Could you swap "Identify the location of" for "Find the position of" in the records starting with the line that contains "Identify the location of test-duration: 21" and going on through the line that contains "install-app-icon: ⧉ is", leaving everything else unchanged and the pictures out?

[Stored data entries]
_____
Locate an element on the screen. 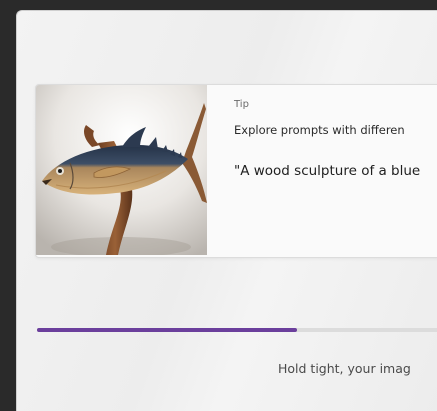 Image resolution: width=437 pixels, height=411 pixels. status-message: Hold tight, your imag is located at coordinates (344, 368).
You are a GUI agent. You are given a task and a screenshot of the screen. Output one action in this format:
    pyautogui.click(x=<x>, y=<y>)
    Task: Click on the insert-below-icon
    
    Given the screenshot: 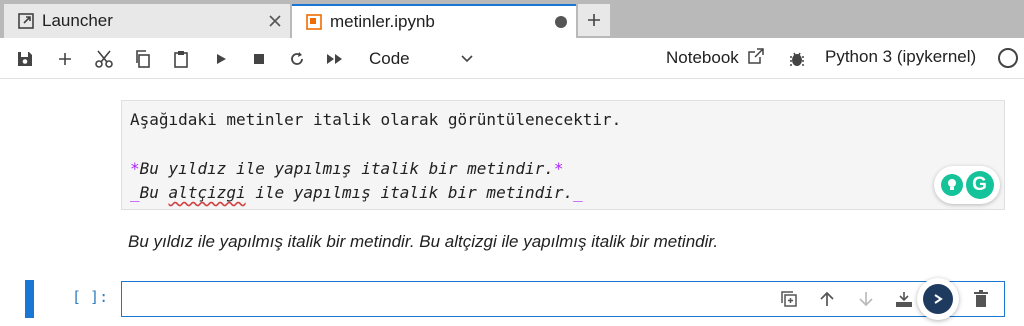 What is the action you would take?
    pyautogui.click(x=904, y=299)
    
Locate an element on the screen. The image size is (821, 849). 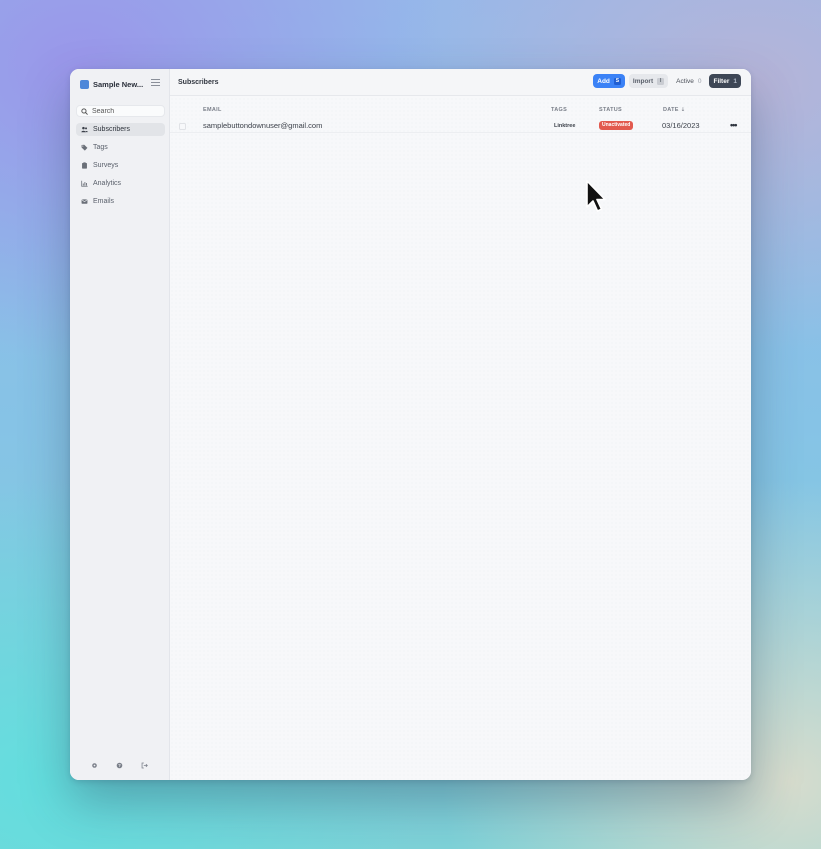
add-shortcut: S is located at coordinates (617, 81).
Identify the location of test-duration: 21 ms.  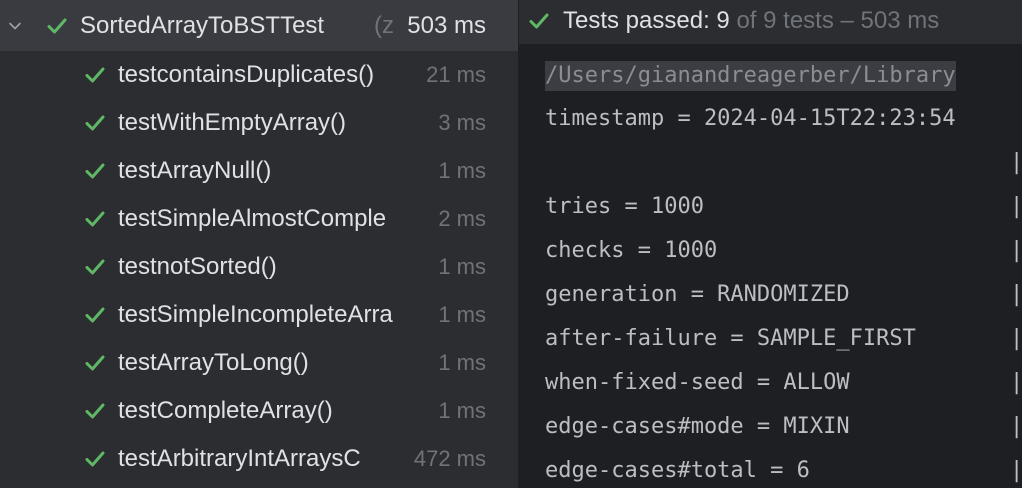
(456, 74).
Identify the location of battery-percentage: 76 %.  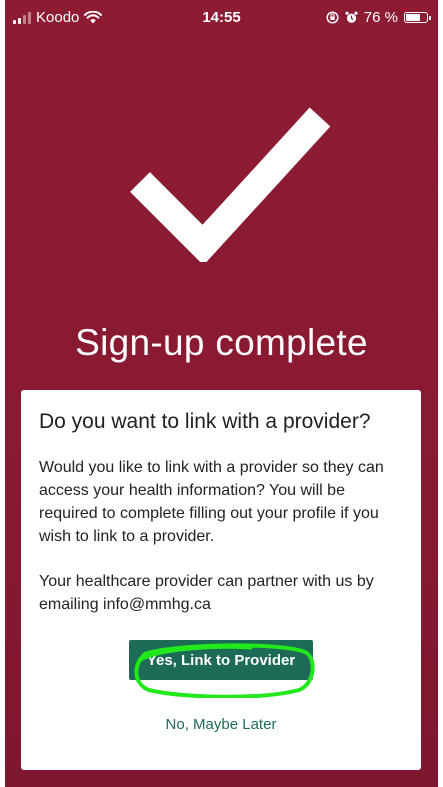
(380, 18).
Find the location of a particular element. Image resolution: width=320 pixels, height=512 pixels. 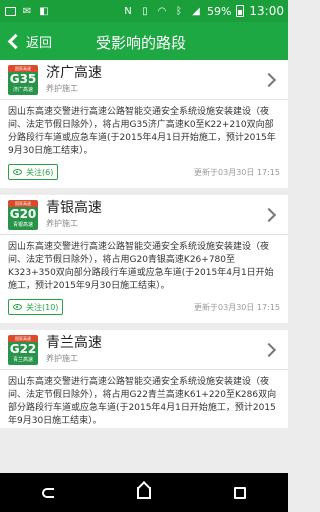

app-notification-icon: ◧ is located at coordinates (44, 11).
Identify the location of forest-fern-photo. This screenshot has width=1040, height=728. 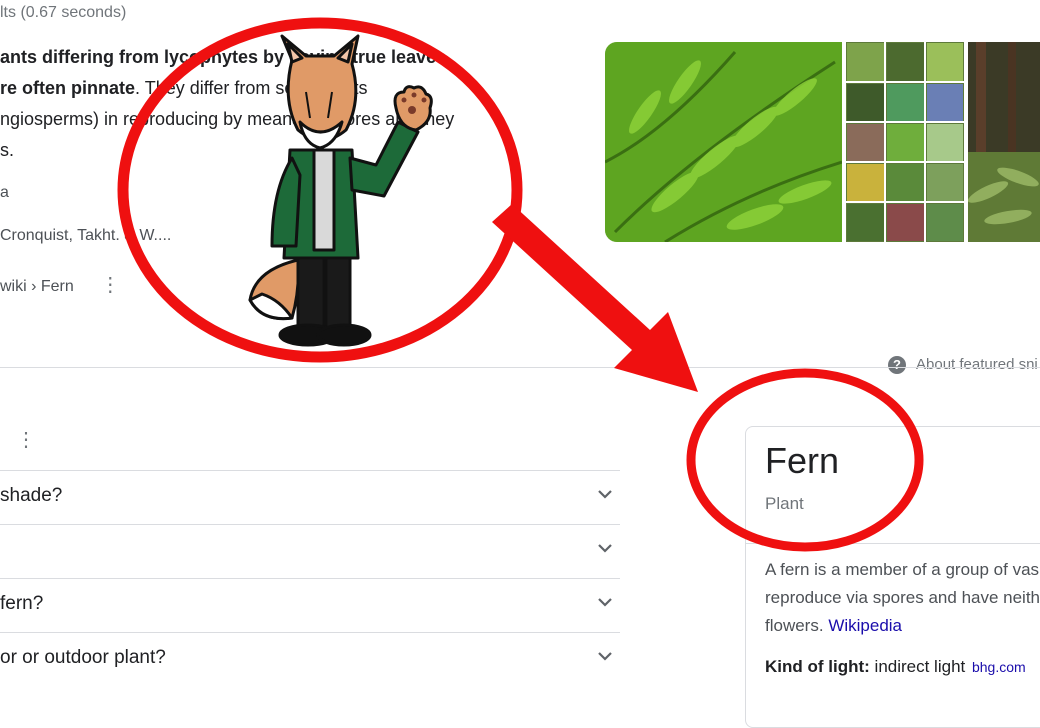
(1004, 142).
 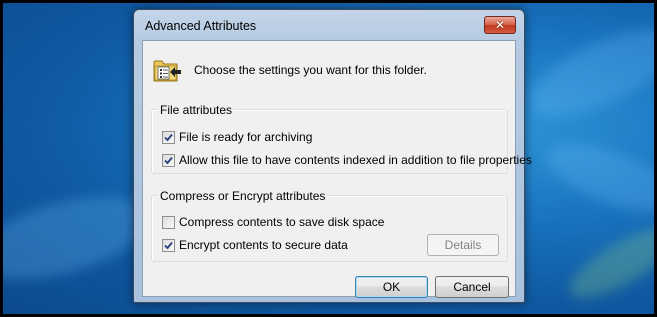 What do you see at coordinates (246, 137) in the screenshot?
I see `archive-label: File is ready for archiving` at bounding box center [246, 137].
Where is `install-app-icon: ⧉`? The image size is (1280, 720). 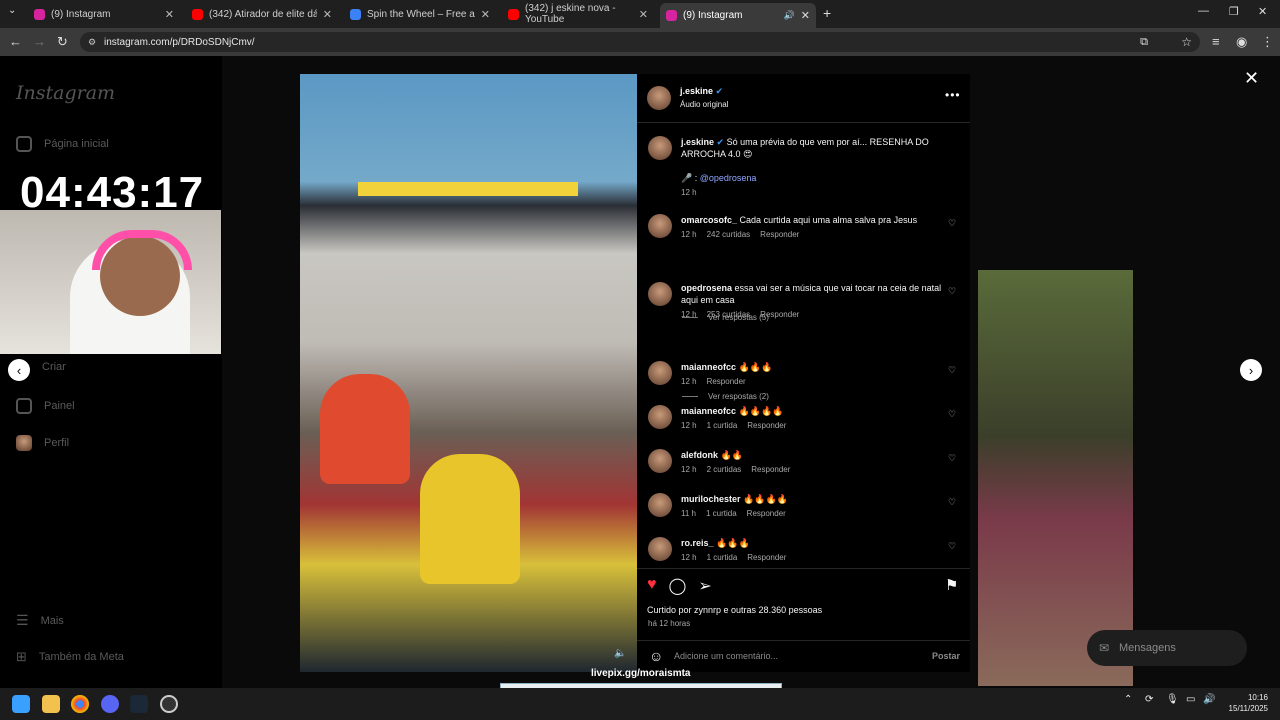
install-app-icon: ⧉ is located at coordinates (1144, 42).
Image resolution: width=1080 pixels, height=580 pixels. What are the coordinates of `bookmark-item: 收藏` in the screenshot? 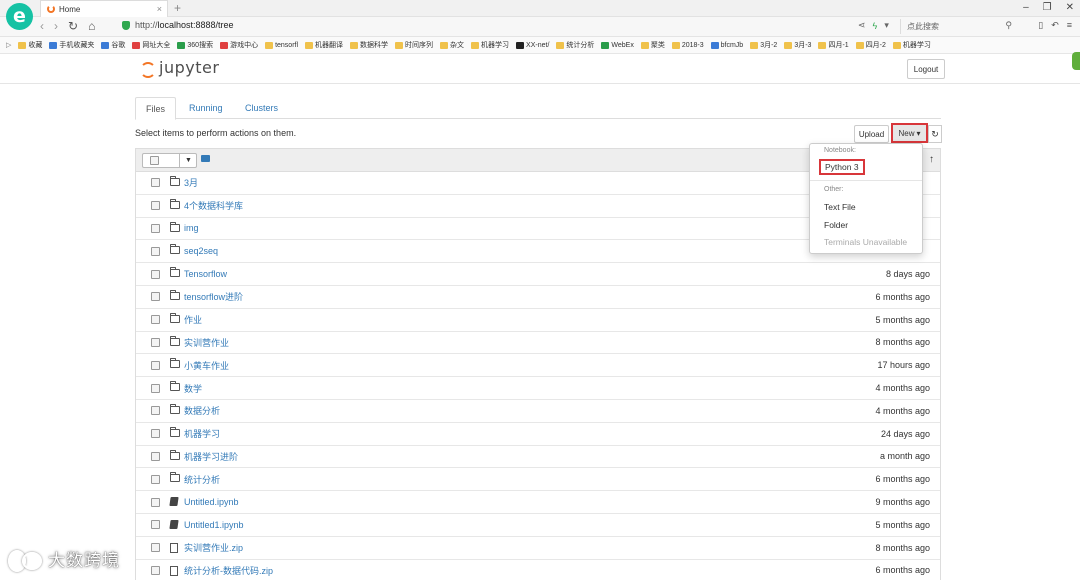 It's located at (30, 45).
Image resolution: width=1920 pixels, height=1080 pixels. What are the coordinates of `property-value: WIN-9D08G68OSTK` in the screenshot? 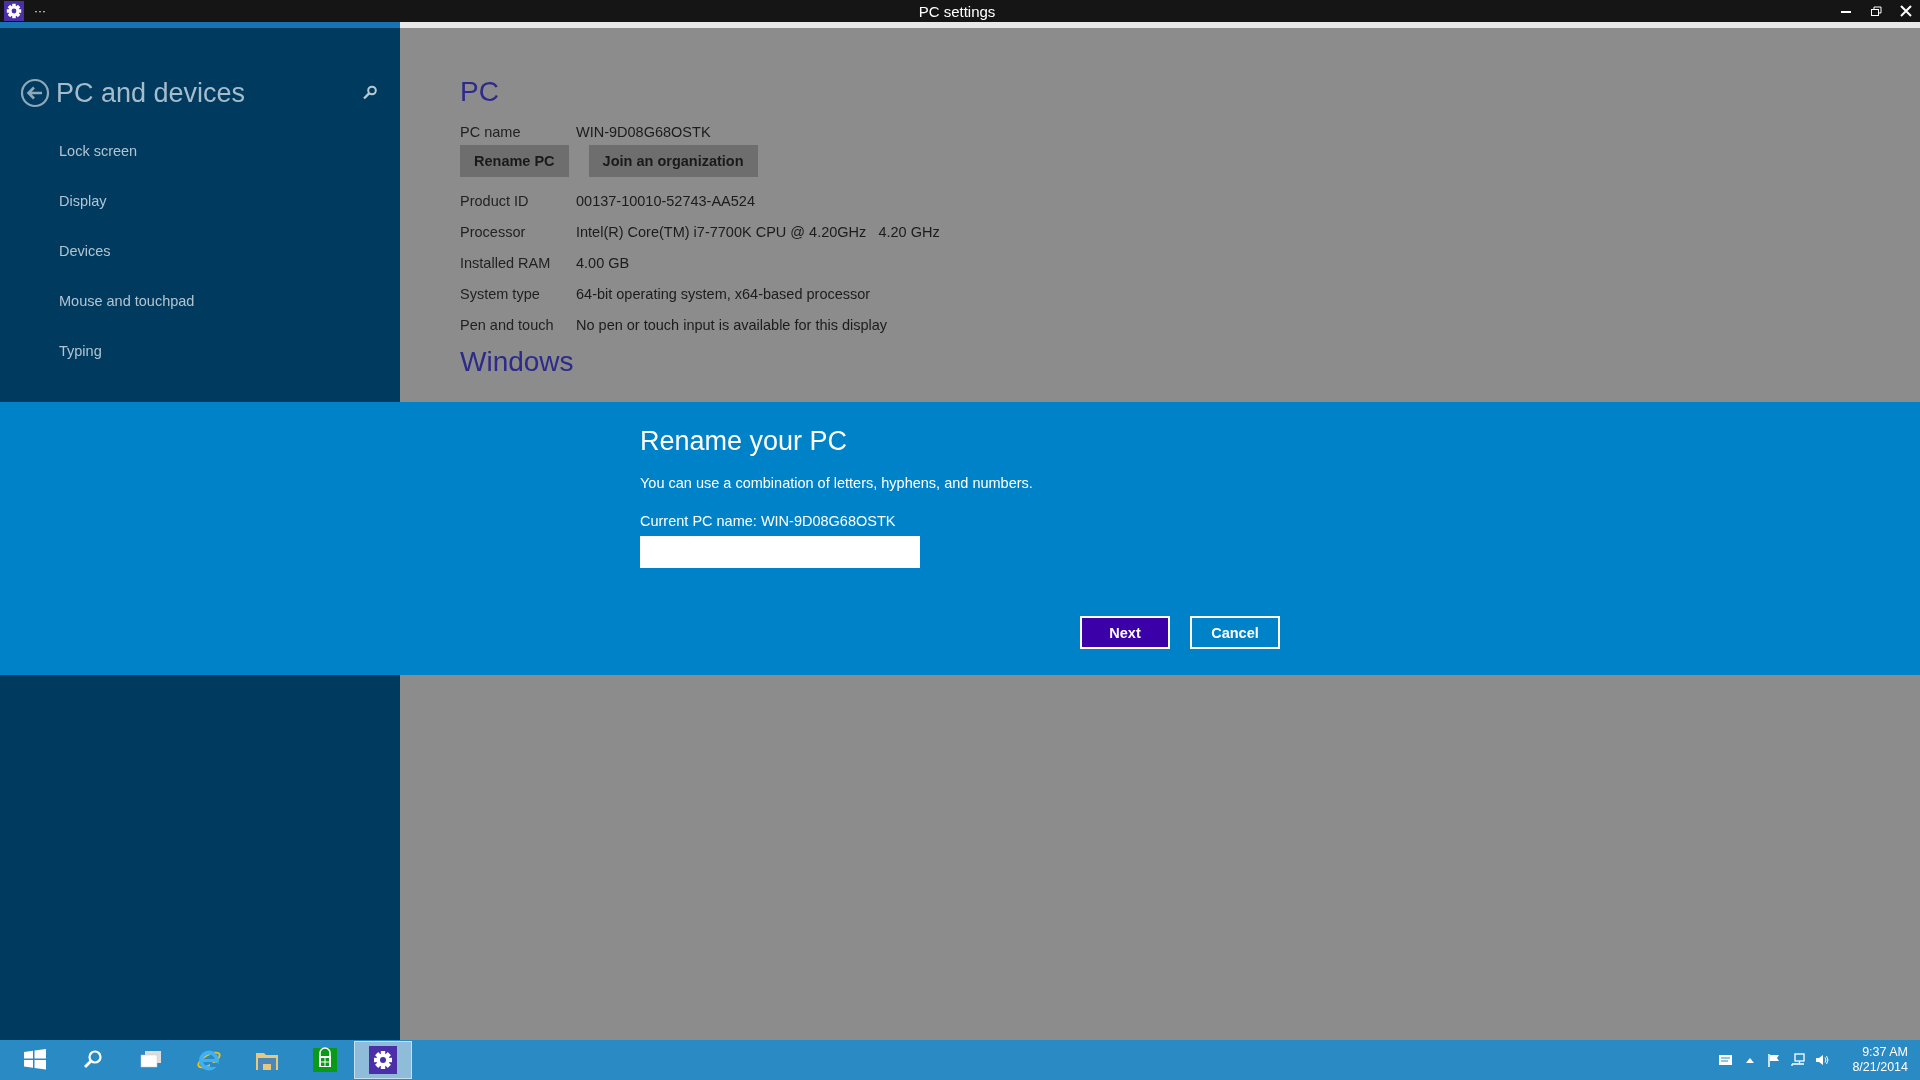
_____
== ANSWER TO THIS TASK ==
Find the position of test-duration: 21 ms.  
(456, 74).
Find the position of battery-percentage: 76 %.  
(380, 18).
Find the location of a particular element. Image resolution: width=320 pixels, height=512 pixels. 

app-notification-icon: ◧ is located at coordinates (44, 11).
Find the position of forest-fern-photo. This screenshot has width=1040, height=728. 
(1004, 142).
  What do you see at coordinates (246, 137) in the screenshot?
I see `archive-label: File is ready for archiving` at bounding box center [246, 137].
Where is `install-app-icon: ⧉`? The image size is (1280, 720). 
install-app-icon: ⧉ is located at coordinates (1144, 42).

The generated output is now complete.